▼

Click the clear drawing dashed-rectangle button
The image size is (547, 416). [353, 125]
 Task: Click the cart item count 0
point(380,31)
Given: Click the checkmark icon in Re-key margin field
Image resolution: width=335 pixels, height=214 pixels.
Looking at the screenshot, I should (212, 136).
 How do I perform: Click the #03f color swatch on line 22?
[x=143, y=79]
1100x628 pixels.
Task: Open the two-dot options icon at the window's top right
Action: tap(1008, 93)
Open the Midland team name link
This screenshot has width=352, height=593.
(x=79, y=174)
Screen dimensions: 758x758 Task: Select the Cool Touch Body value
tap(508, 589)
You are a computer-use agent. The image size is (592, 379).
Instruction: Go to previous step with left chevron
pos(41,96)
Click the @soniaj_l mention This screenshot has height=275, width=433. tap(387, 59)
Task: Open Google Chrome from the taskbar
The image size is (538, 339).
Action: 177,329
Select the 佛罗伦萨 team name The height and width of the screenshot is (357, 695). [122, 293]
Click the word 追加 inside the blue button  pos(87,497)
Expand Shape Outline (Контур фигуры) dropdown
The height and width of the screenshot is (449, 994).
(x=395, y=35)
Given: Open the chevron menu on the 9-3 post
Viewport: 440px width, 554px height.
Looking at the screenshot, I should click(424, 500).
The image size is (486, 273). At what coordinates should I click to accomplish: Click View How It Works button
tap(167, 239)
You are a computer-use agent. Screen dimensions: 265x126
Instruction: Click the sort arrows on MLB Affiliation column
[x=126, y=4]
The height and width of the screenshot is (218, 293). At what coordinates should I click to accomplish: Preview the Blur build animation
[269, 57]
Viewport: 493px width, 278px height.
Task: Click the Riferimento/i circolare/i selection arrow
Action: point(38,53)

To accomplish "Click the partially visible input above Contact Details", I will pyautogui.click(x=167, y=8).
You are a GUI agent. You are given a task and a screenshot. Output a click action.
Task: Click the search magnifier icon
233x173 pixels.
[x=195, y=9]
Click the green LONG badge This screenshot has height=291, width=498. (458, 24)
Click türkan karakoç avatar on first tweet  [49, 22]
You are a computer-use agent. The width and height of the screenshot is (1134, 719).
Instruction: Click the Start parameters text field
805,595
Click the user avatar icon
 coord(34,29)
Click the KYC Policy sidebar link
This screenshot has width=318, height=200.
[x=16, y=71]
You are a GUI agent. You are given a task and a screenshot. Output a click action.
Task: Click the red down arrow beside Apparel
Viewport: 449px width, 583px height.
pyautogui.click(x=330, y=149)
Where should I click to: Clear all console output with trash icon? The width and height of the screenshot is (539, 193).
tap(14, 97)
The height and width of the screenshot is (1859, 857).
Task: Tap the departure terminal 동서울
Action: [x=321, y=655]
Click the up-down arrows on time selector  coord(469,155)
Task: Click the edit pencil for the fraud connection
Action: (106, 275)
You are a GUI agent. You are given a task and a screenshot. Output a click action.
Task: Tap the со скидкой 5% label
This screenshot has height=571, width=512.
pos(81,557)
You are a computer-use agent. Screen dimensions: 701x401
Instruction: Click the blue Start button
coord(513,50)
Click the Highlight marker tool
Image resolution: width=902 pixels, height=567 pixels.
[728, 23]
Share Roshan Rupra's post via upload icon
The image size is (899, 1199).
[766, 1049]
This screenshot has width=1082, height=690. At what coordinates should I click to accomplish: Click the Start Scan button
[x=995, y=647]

▲

Task goal :: Where a line in the material above holds "computer", copy that line.

Expected answer ::
You are a computer-use agent. The image size is (592, 379).
You are a computer-use agent. Screen dimensions: 265x126
You are a computer-use agent. The width and height of the screenshot is (1134, 719).
You are a computer-use agent. Screen dimensions: 701x401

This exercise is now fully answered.